Another person is said to have been injured, according to Iranian sources. There are currently no independent reports of the incident.
At present, there is no official Iranian image of what the perpetrator in Tehran may have had as motives. Mizan writes that he was not part of any ongoing case at the court.
Accused criminals
The two victims, Ali Razini and Mohammad Moghisseh, are described as two "brave and revolutionary" judges.
Both have been identified by exile Iranian activist groups as long-standing key figures in the Iranian so-called revolutionary courts' oppression and punishment of dissidents – including large-scale executions.

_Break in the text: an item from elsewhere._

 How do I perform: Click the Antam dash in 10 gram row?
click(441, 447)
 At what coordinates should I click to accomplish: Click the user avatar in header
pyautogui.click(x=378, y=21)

Moghisseh, also known under the alias "Naserian", was the closest superior to Hamid Noury, who was convicted of gross human rights violations and murder in Sweden in the summer of 2022. They worked together at prisons in Tehran in the late 1980s, where it has been established that Noury was involved in extrajudicial executions of hundreds of people.
Hamid Noury was sentenced to life imprisonment in Sweden, but was allowed to return to Iran last summer in a highly publicized prisoner exchange.
Thousands executed
The other judge, Razini, is said to have been part of one of the so-called death committees that ordered the executions of hundreds of prisoners in Iranian prisons in 1988.
Human rights organizations estimate that up to 5,000 people were killed in mass executions in Iran in the summer of 1988.
Hamid Noury was convicted in 2022 by the Stockholm District Court to life imprisonment for his involvement in the executions of thousands of political prisoners in an Iranian prison in 1988. The Svea Court of Appeal upheld the verdict in December 2023.
Noury was lured to Sweden in 2019 and arrested at Arlanda. According to the indictment, he had selected prisoners who were to be brought before a committee that decided who would be executed, read out the names of those to be executed, and escorted them to the execution room. He is also said to have participated in the executions on one or more occasions.
The case was one of the largest of its kind in Sweden. Approximately 70 plaintiffs from different parts of the world were heard in connection with the trial.
In the summer of 2024, the Swedish government reached an agreement with Iran on an exchange. Hamid Noury was allowed to return to Iran, which in return released the imprisoned Swedish citizens Johan Floderus and Saeed Azizi.